The Annals of Regional Science
Volume 24 (2015), pp 25–28
Bambang H.Trisasongko, Dyah R.Panuju, Diar Shiddiq, La Ode S.Iman, Rizqi I. Sholihah, Selamet Kusdaryanto
Existing drought-impacted data are generally rooted from individual reports, which under-represent spatial information. To improve the report, some meteorological satellites have been employed. Nonetheless, due to lacking of spatial resolution, the scale of the data is often excessively coarse. With the availability of long-term Landsat data, estimated extent of drought has been studied. One of the latest methods for this purpose is Vegetation Supply Water Index (VSWI).
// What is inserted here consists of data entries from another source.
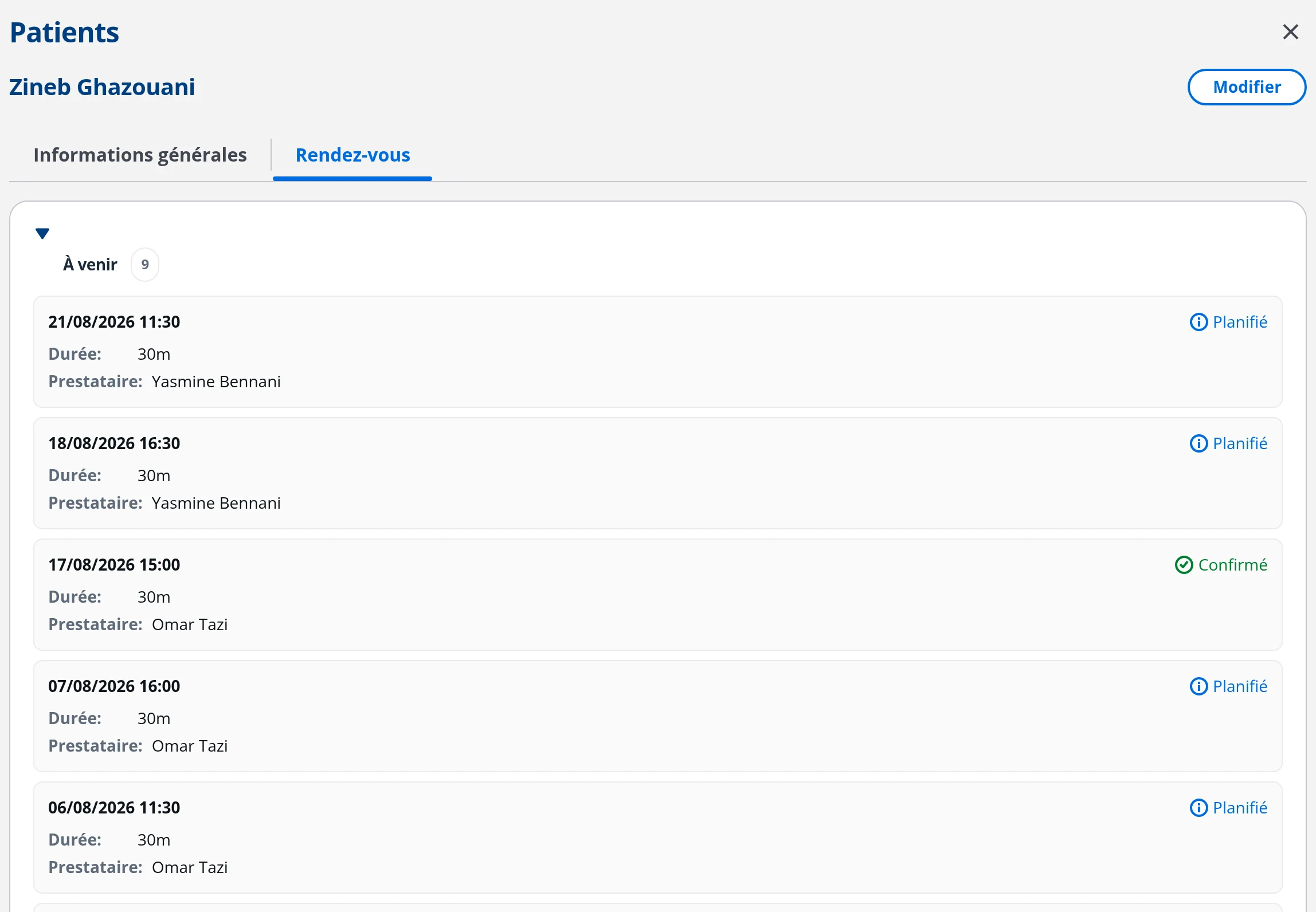Open the 21/08/2026 11:30 appointment card
This screenshot has height=912, width=1316.
click(x=657, y=352)
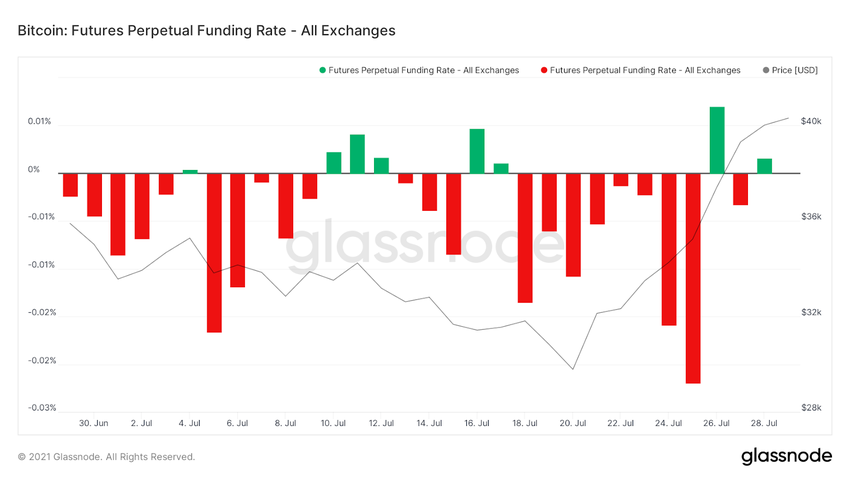Click the $40k price axis label
Image resolution: width=850 pixels, height=478 pixels.
point(812,122)
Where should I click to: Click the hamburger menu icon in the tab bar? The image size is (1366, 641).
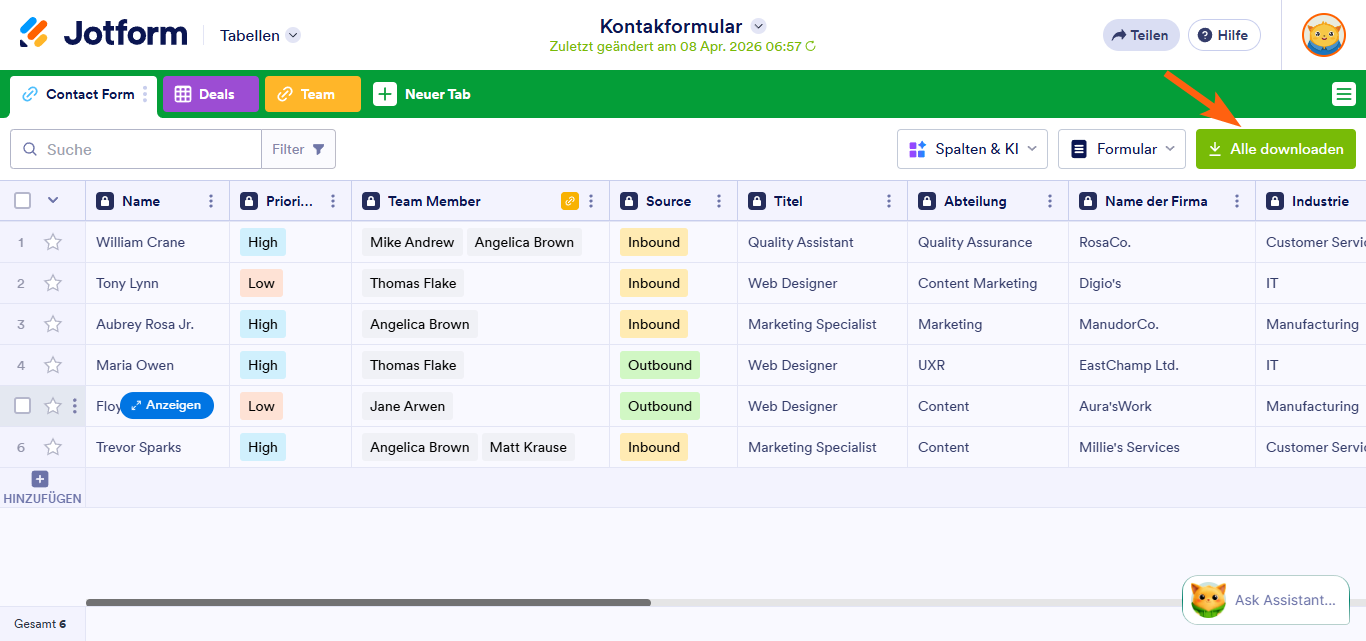(1343, 94)
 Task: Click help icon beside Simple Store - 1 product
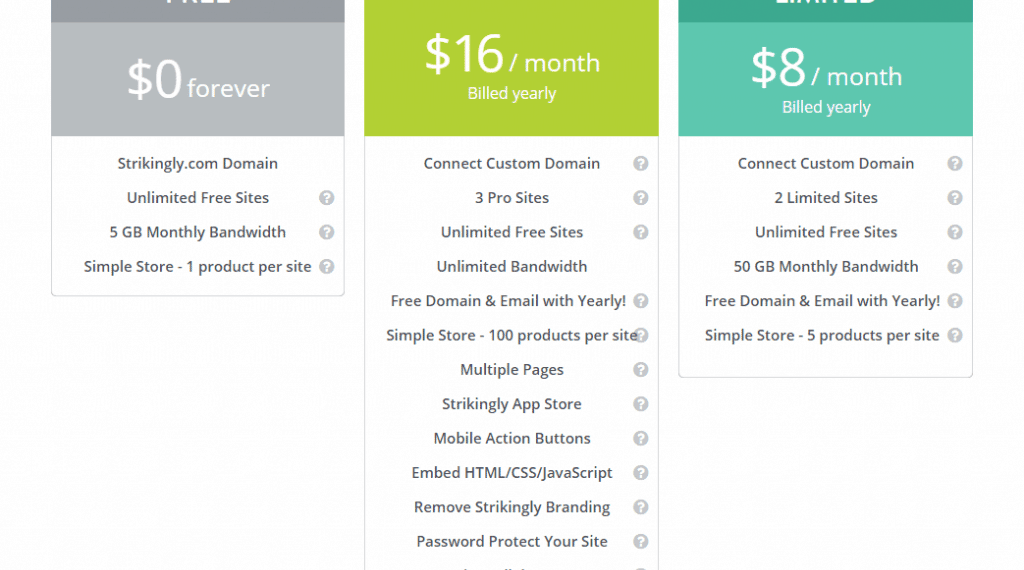tap(326, 267)
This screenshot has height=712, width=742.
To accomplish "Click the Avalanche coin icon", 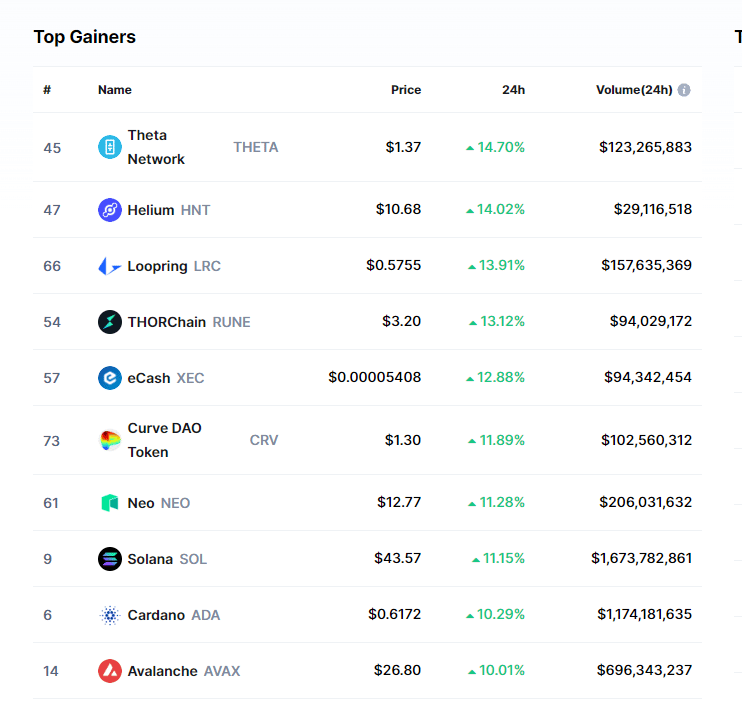I will pos(110,671).
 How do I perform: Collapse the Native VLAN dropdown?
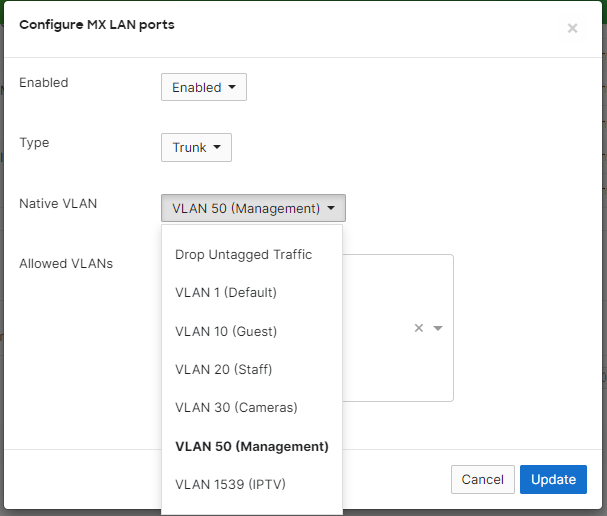coord(253,208)
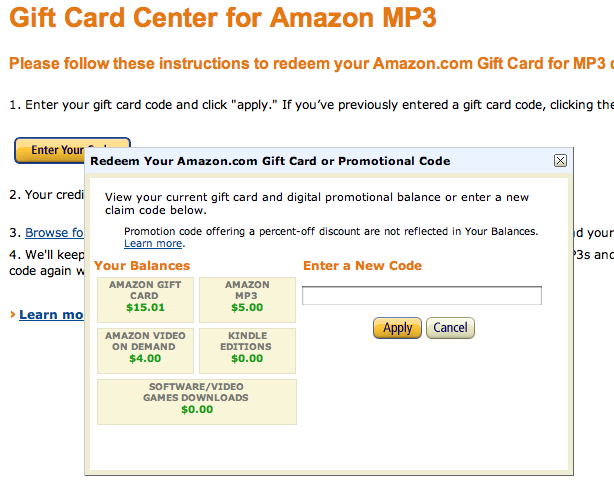Screen dimensions: 614x502
Task: Click the Apply button
Action: coord(397,328)
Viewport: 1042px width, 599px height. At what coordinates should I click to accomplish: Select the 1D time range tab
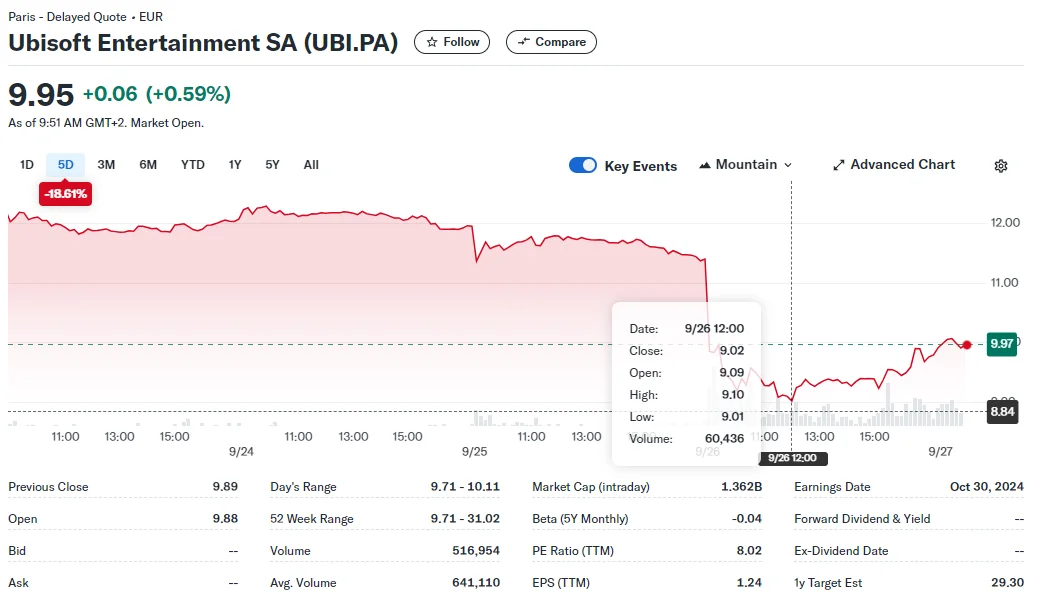(x=27, y=165)
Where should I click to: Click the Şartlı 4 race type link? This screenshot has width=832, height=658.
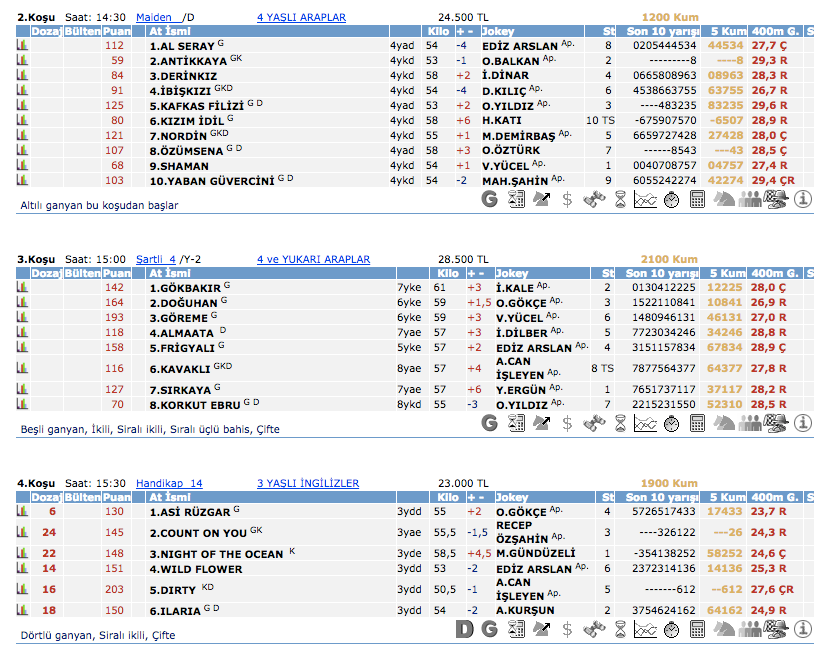pyautogui.click(x=156, y=259)
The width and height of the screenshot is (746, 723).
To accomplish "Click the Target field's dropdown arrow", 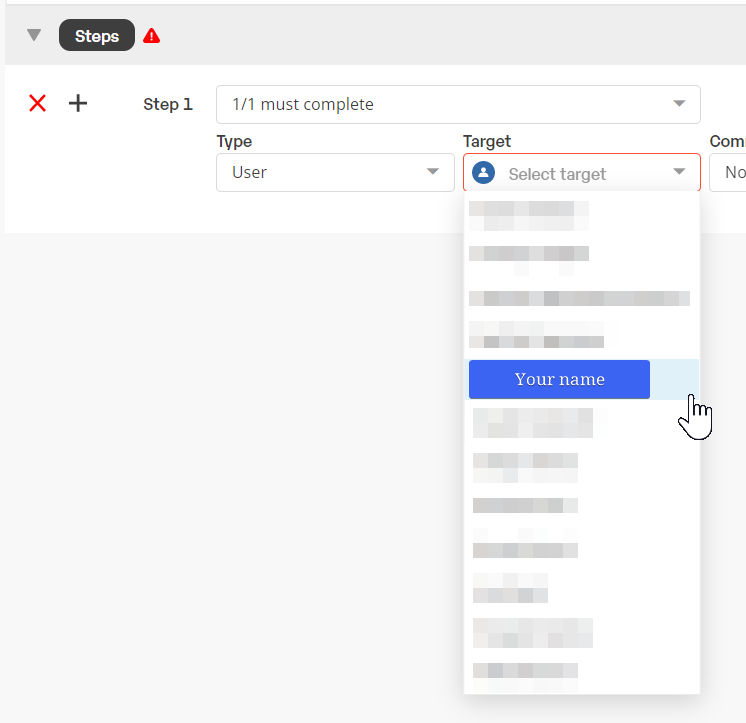I will [679, 172].
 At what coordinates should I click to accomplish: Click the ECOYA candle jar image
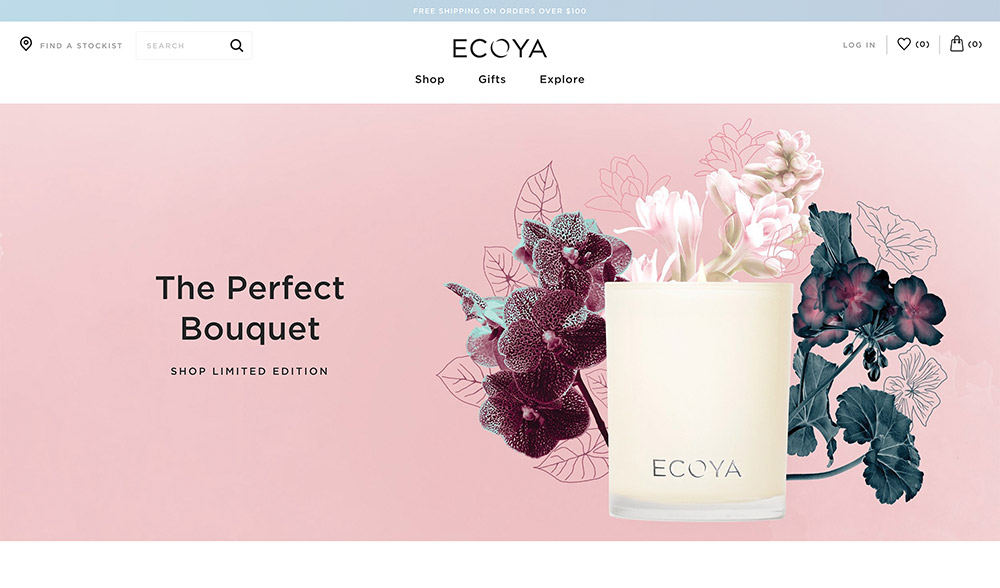[698, 401]
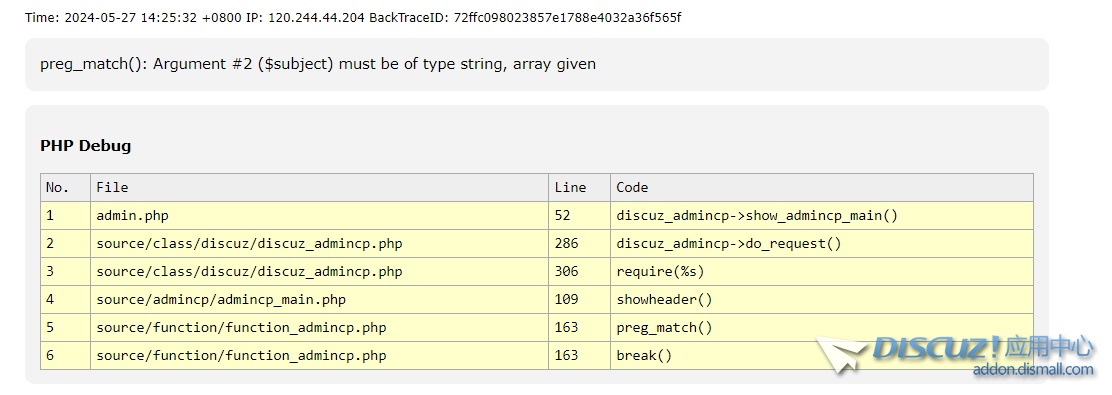Click the source/admincp/admincp_main.php file cell
Viewport: 1112px width, 395px height.
coord(319,299)
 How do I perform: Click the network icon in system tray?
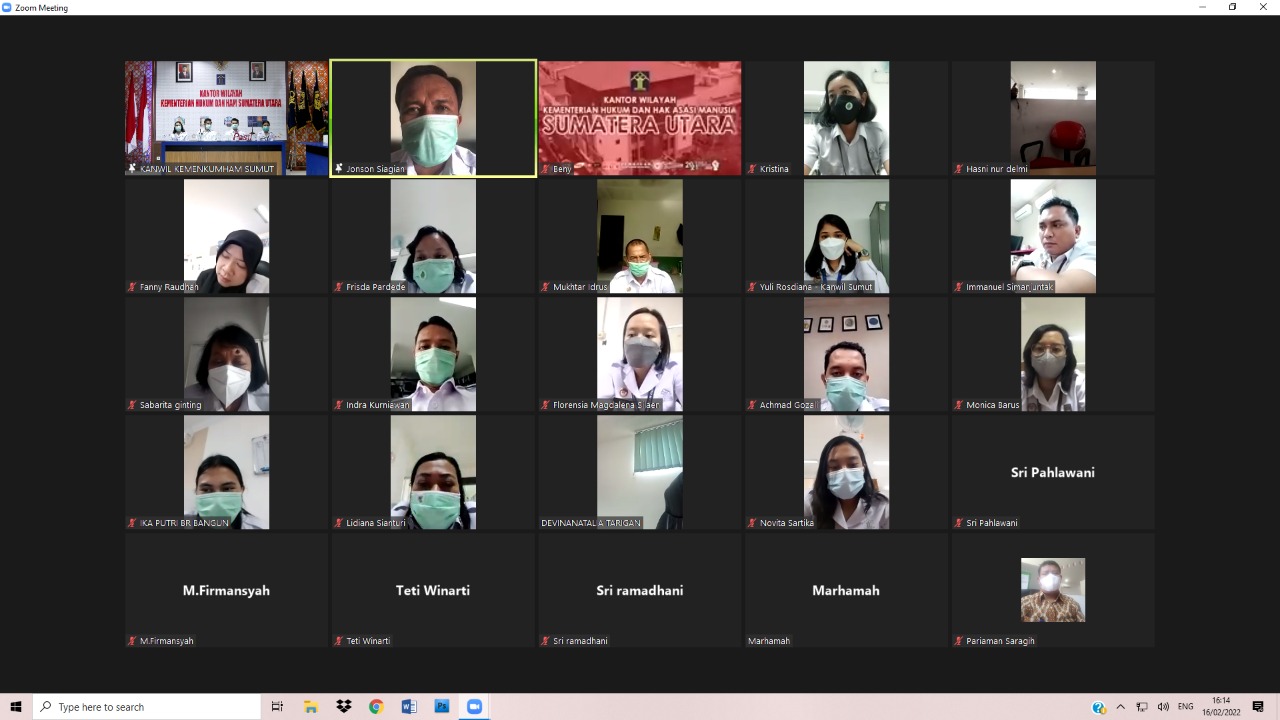tap(1142, 707)

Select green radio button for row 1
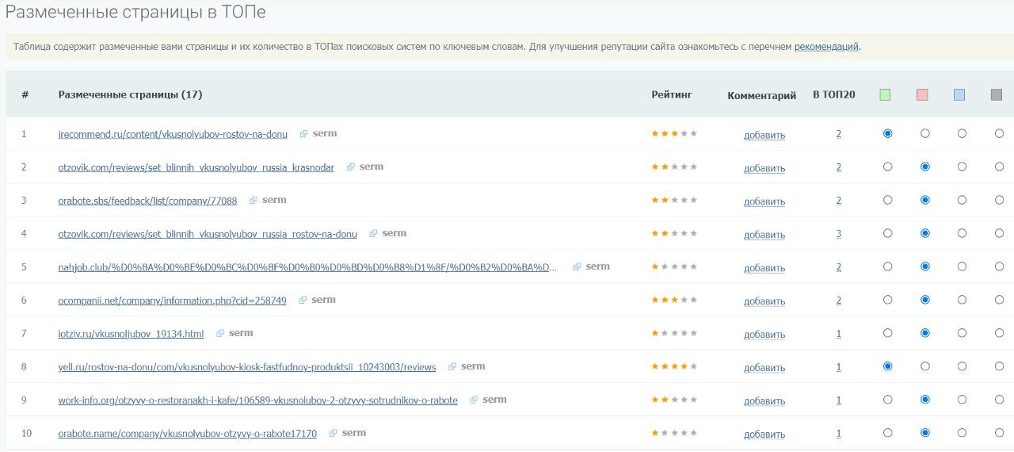click(x=887, y=133)
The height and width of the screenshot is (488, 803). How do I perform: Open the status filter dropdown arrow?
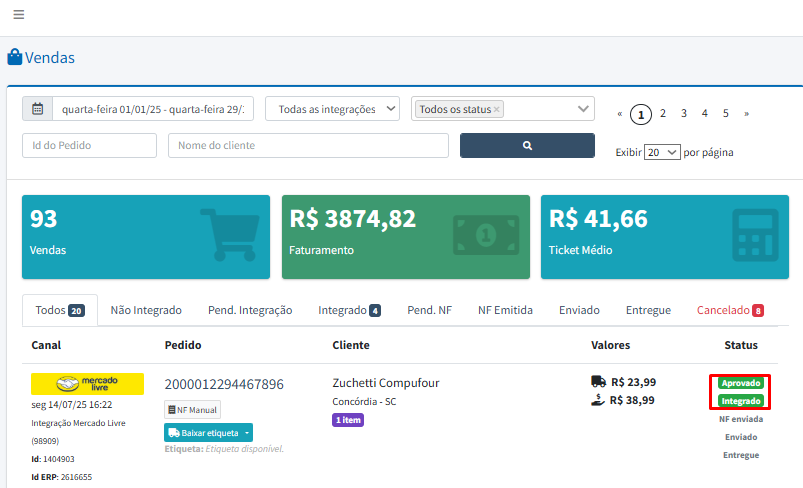point(583,109)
VSWI is defined as a ratio between vegetation index (in this case NDVI) and land surface temperature (LST, presented in Kelvin). Both data can be derived from remote sensing data containing multispectral reflectance and thermal data, which are available in Landsat data after calibration procedure. In this research, Landsat 7 sensor was applied considering its temporal span. Landsat data were atmospherically corrected to avoid misinterpretation of the results. We found that VSWI can accommodate various state of drought in agricultural fields. Severely affected fields are represented in dark tone, illustrating the absence of vegetation cover when surface temperature rises. Nonetheless, shortcomings of the technique are visually observable. Based on two kinds of rice field (irrigated and rainfed) coupled with two states of field condition (wet and dry), we conclude that dried and waterlogged irrigated rice fields are inseparable due similar value of NDVI. In contrast, vegetated rice field has fairly high VSWI value. The results indicate that further analysis incorporating water index can improve discrimination process.